Cardiovascular Institute of the South, a leading organization dedicated to advancing heart health through innovation and excellence, is part of a national cardiology platform, Cardiovascular Logistics (CVL). Together, we share the same mission to provide our patients with the highest quality cardiovascular care available. Join our team and be a part of an organization that is dedicated to improving patient outcomes and shaping the future of heart health.

What We Offer:

  • Choice of three health insurance plans
  • Dental insurance coverage
  • Vision insurance coverage401(k) with company match and profit-sharing plan
  • Company-paid short-term and long-term disability coverage
  • Company-paid life insurance for you and your family
  • Access to company-provided training and educational resources
  • Eligibility for annual merit-based performance increases
  • Accrued General Purpose Time (GPT)
  • Eight company-paid holidays
  • Special company events, including Christmas parties, Family Day, employee engagement activities, and Spirit Days
  • Complimentary Employee Assistance Program (EAP) for all employees and their dependents
About the Role
  • Serves as an Insurance Claims Specialist within the billing office.

  • Responsible for managing insurance collections, working outstanding reports, handling audit logs, and addressing patient billing inquiries.

  • Plays a key role in ensuring timely and accurate insurance claim resolution and supporting the overall financial operations of CIS.

How You’ll Drive Our Mission Forward
  • Work daily on insurance collection accounts by correcting, refiling, or adjusting claims as needed.

  • Manage incoming mail, including refund requests and insurance information requests, ensuring timely and appropriate follow-up.

  • Stay current on insurance policy changes, coding guidelines (CPT, ICD, CCI, global), and payer-specific updates to ensure billing accuracy.

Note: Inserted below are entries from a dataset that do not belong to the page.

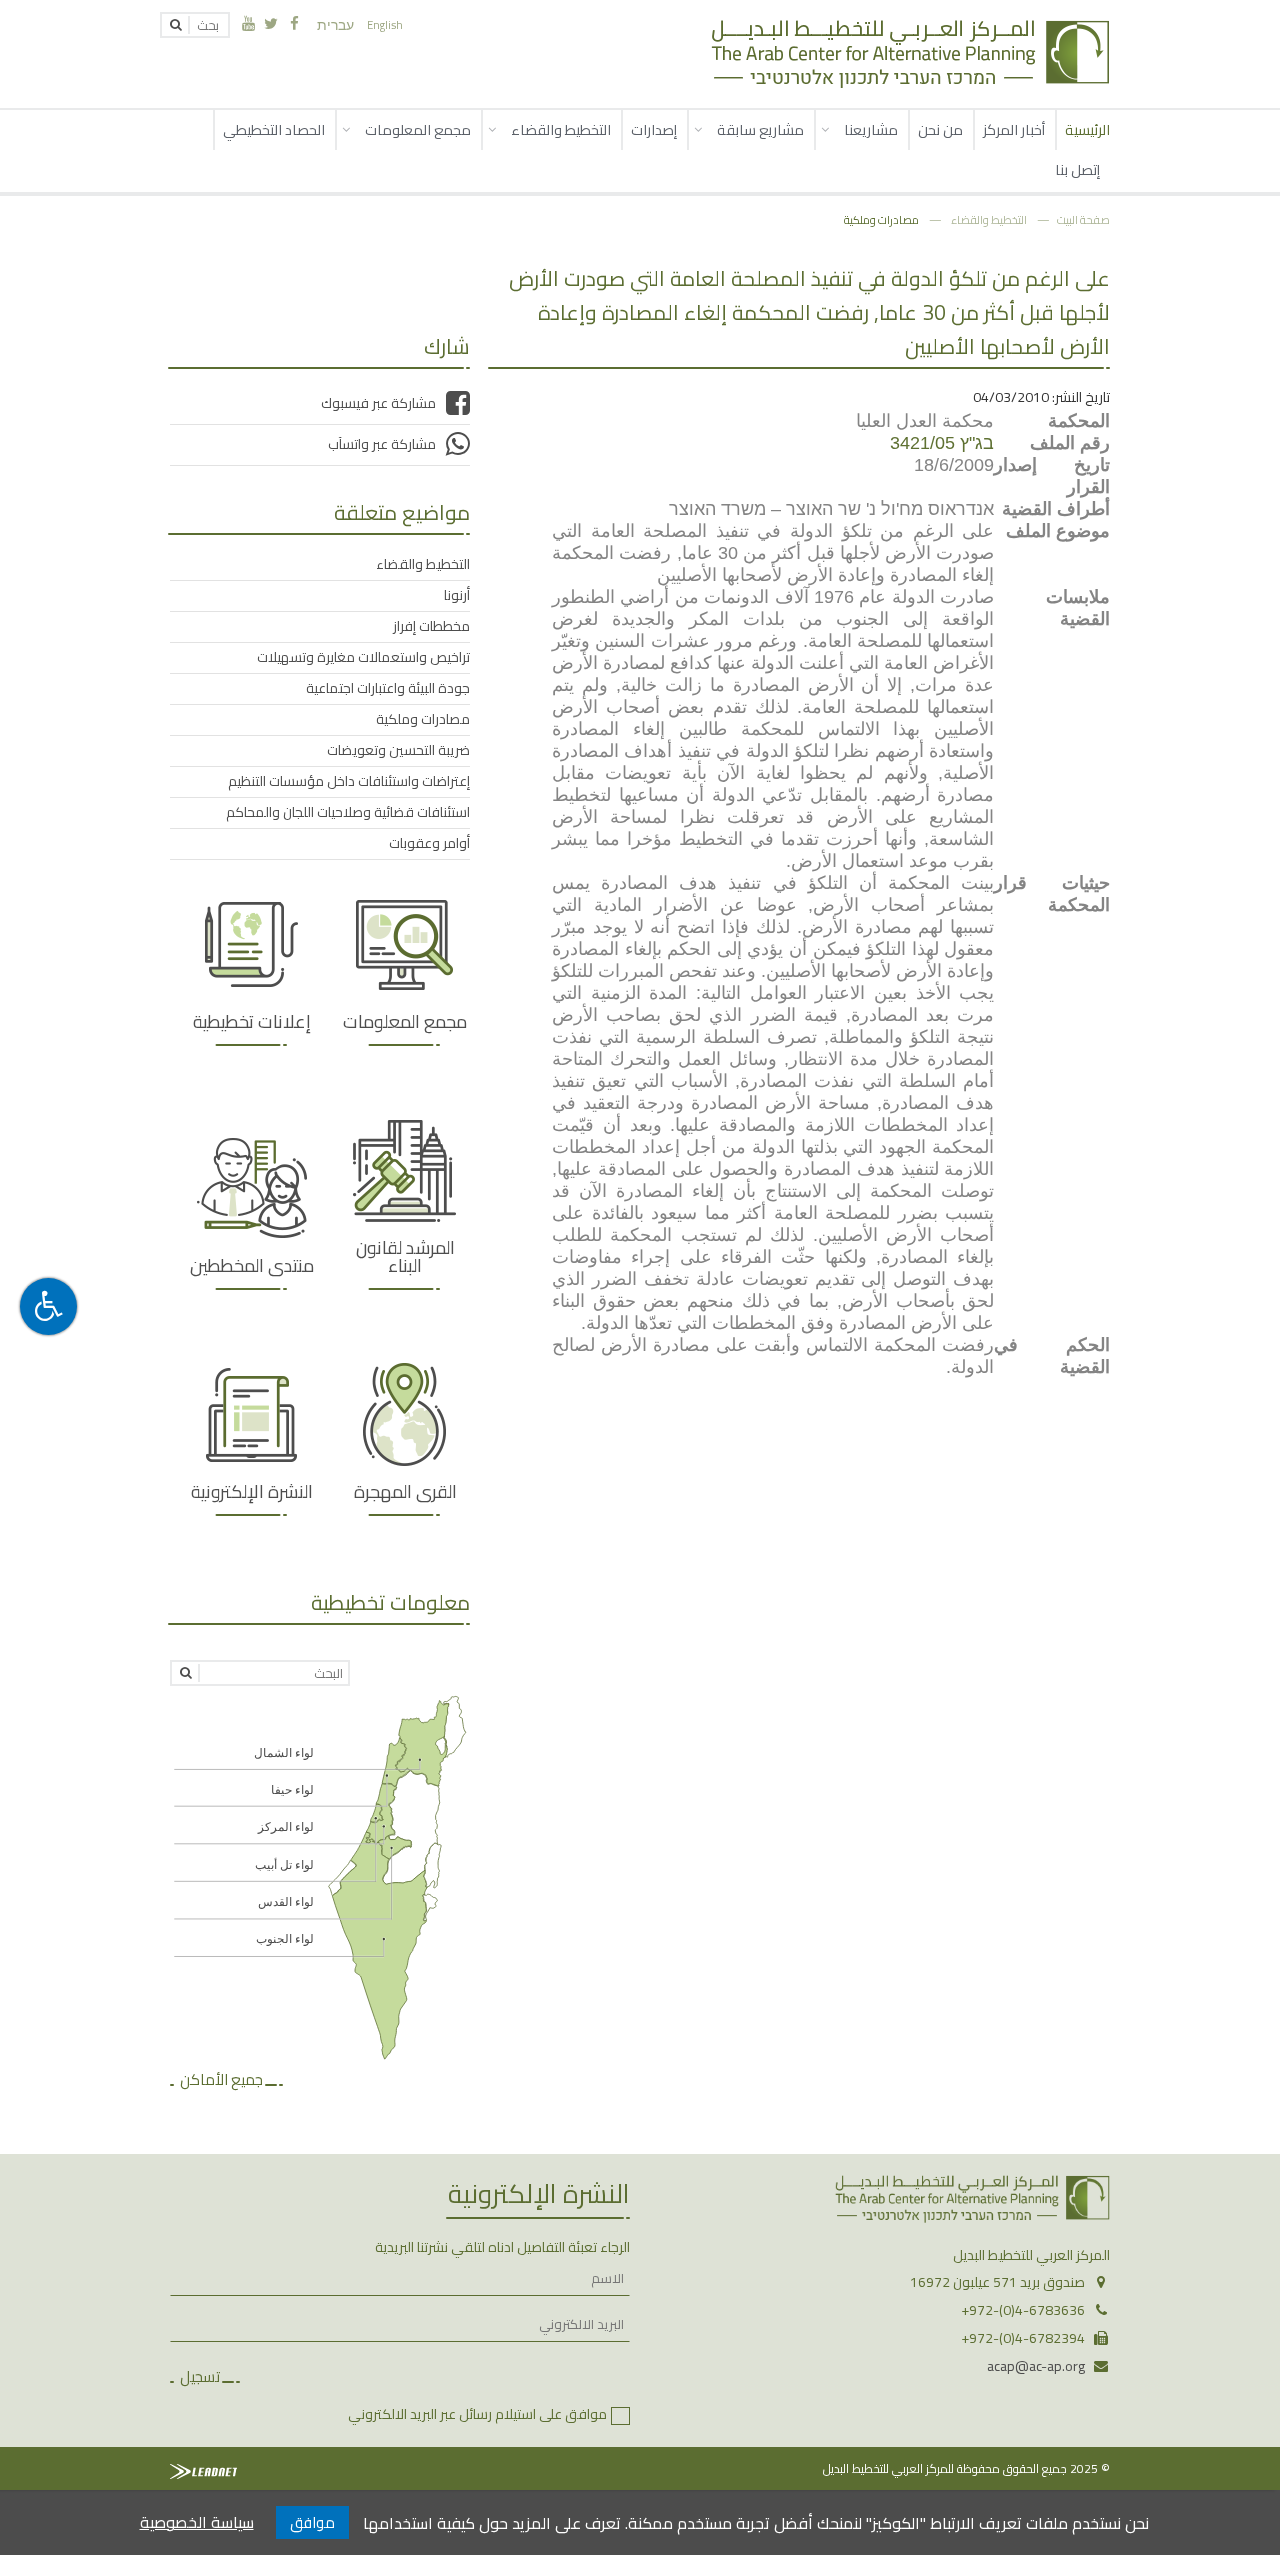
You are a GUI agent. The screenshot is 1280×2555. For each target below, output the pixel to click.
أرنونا (457, 595)
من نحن (940, 129)
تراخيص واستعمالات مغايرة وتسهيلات (363, 657)
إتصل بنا (1077, 169)
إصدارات (654, 129)
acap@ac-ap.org (1036, 2366)
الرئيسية (1087, 129)
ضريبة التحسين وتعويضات (398, 750)
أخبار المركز (1014, 129)
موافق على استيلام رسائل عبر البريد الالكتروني (477, 2414)
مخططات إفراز (431, 626)
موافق (312, 2522)
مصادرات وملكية (881, 219)
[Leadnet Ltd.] (203, 2471)
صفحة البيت (1083, 219)
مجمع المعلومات (418, 129)
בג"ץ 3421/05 (942, 443)
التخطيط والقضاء (561, 129)
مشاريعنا (871, 129)
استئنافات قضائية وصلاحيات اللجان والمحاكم (348, 812)
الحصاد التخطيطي (274, 129)
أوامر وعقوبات (429, 843)
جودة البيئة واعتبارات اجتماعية (388, 688)
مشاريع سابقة (760, 129)
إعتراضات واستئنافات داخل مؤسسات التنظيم (349, 781)
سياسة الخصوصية (197, 2522)
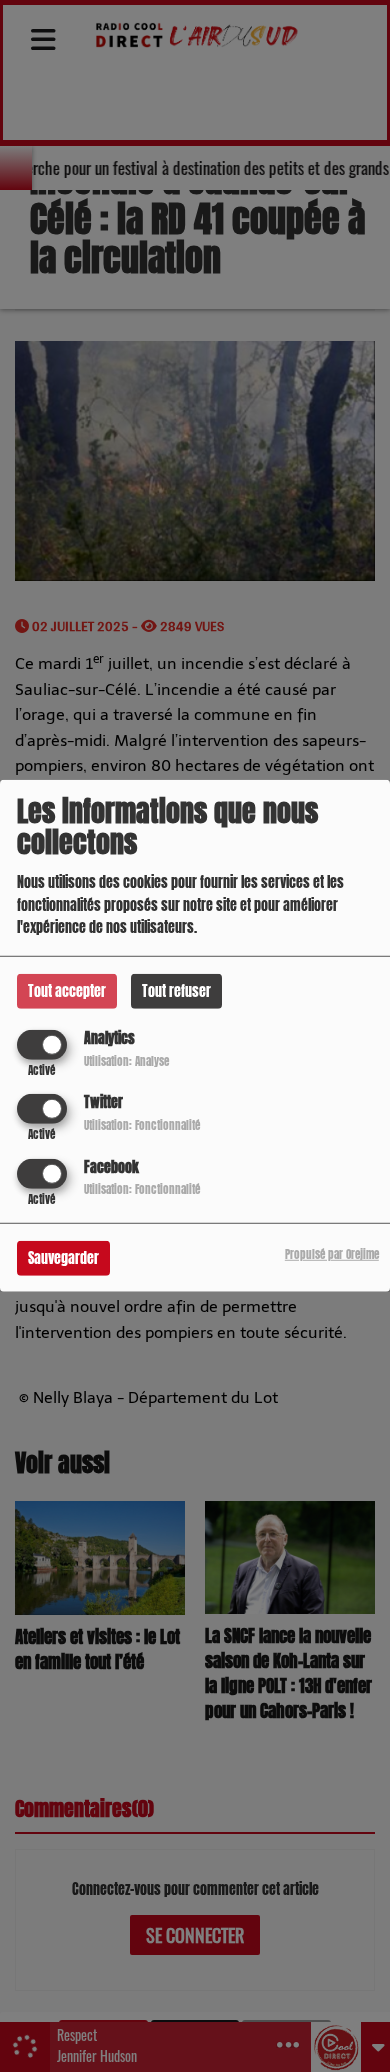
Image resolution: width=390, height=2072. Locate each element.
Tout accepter (67, 991)
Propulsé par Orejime (332, 1253)
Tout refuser (176, 991)
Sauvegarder (63, 1257)
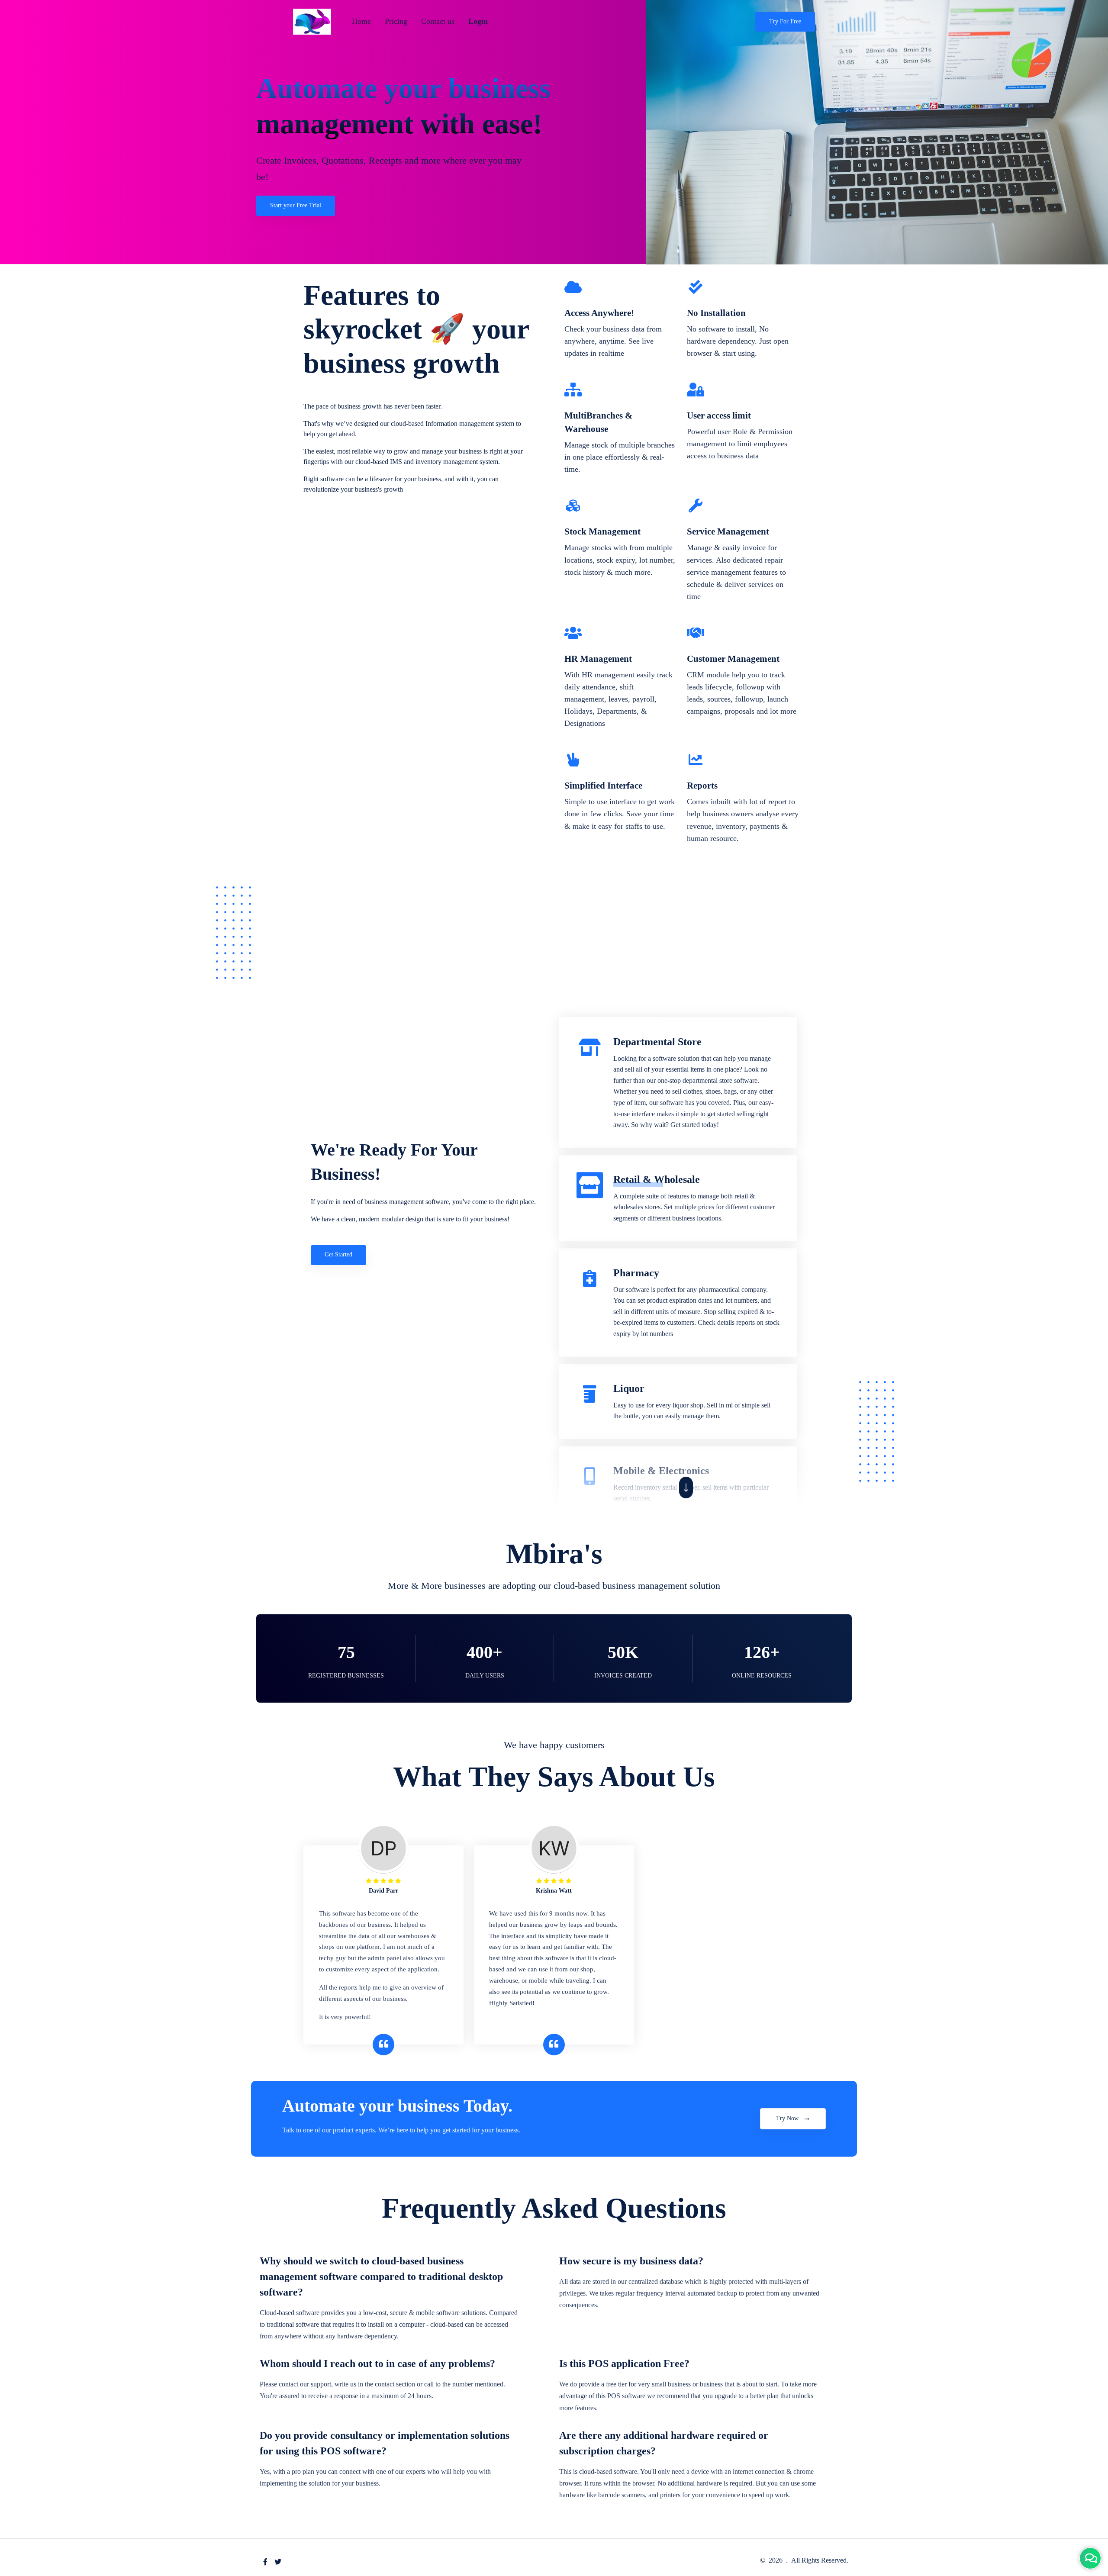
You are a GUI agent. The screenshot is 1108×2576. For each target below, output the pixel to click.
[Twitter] (277, 2562)
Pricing (396, 21)
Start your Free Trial (295, 205)
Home (361, 21)
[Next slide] (686, 1487)
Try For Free (785, 21)
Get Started (338, 1254)
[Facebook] (265, 2562)
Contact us (437, 21)
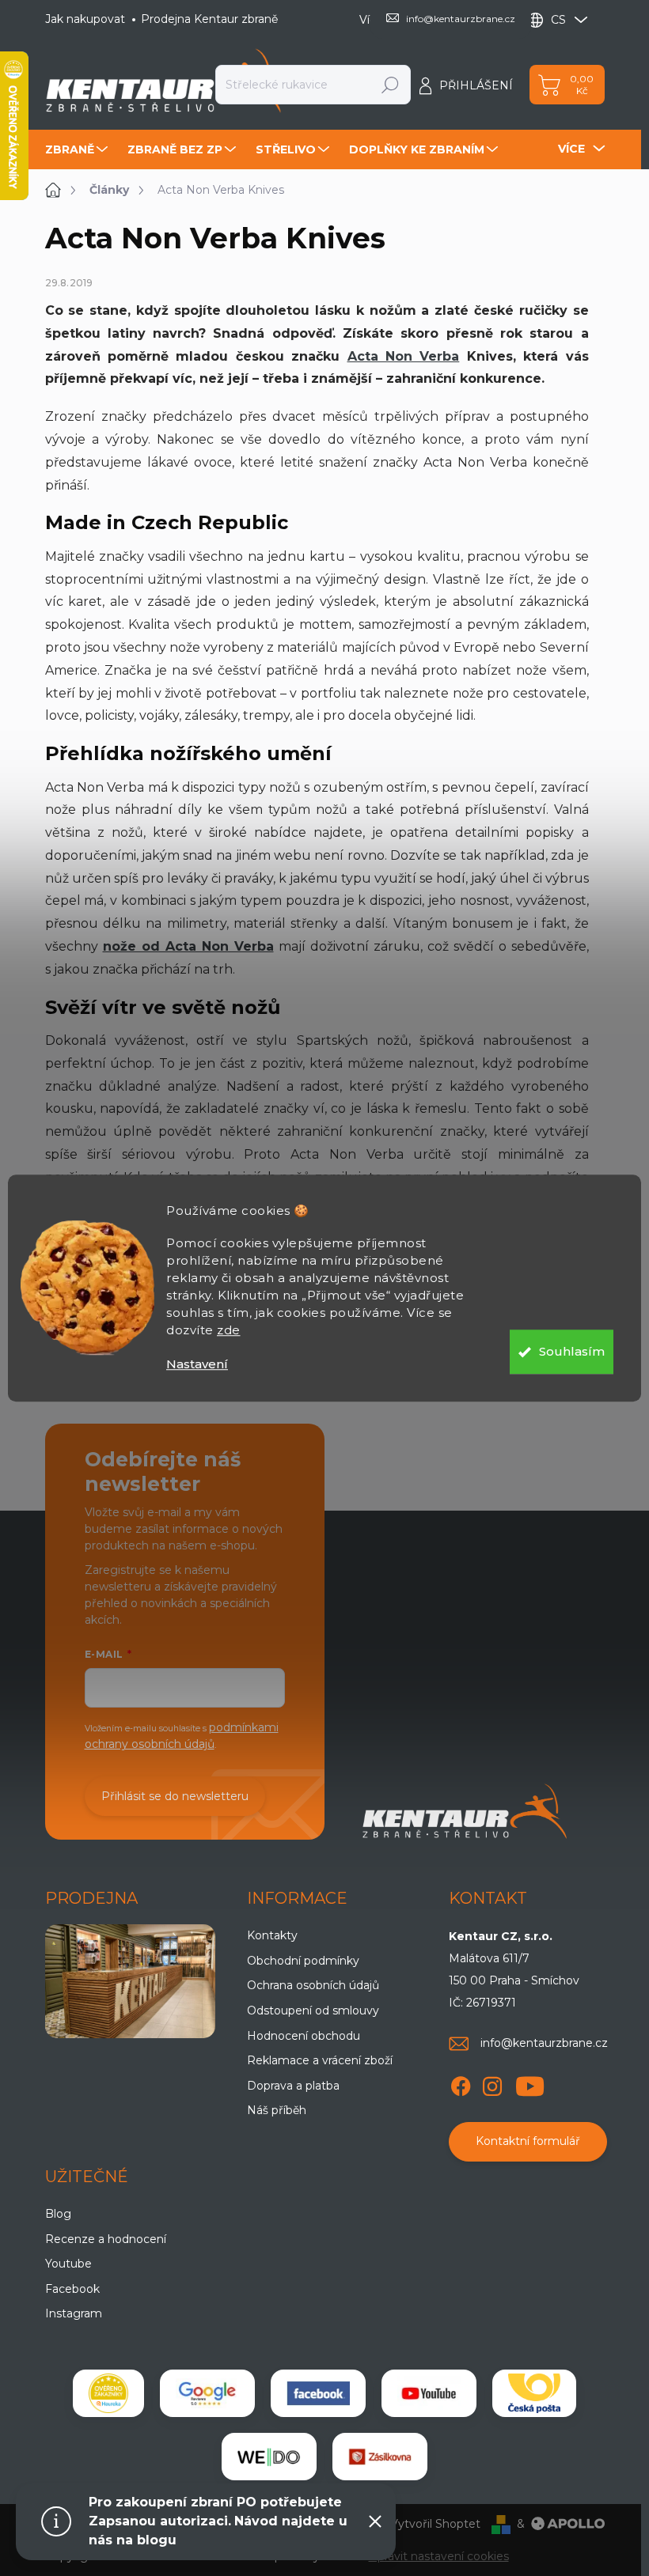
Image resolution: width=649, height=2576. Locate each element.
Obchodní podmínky (303, 1961)
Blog (58, 2214)
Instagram (73, 2313)
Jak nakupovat (85, 19)
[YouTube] (530, 2083)
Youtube (68, 2263)
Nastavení (197, 1364)
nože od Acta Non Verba (188, 946)
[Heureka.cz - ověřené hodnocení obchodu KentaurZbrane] (108, 2393)
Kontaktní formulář (528, 2141)
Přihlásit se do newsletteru (175, 1796)
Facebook (72, 2289)
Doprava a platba (293, 2086)
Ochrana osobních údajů (313, 1985)
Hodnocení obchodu (303, 2036)
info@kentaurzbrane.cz (544, 2043)
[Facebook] (461, 2083)
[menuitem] (78, 149)
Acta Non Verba (403, 356)
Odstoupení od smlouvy (313, 2010)
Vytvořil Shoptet (435, 2524)
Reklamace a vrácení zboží (320, 2060)
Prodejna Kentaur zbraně (209, 19)
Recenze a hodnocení (105, 2239)
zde (229, 1329)
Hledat (390, 85)
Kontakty (272, 1935)
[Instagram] (492, 2083)
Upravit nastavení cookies (439, 2556)
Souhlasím (572, 1351)
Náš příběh (276, 2110)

  • Respond to patient inquiries regarding billing and insurance matters with professionalism and clarity.

  • Regularly follow up on claims and work outstanding and credit balance reports to minimize revenue cycle delays.

  • Maintain detailed logs of audits, including pre-payment audits, supporting compliance and financial transparency.

  • Support CIS’s mission by performing any additional duties needed to ensure excellent service and operational success.

What Makes You a Great Match
  • High school graduate preferred.

  • Strong organizational and time management skills to handle multiple tasks efficiently.

  • Ability to work independently and prioritize responsibilities in a fast-paced environment.

  • Competency in computer systems, particularly those used for billing and insurance claims.

  • Experience with telephone collections is preferred but not required.

  • A proactive attitude and commitment to supporting CIS’s patient-first philosophy and operational goals.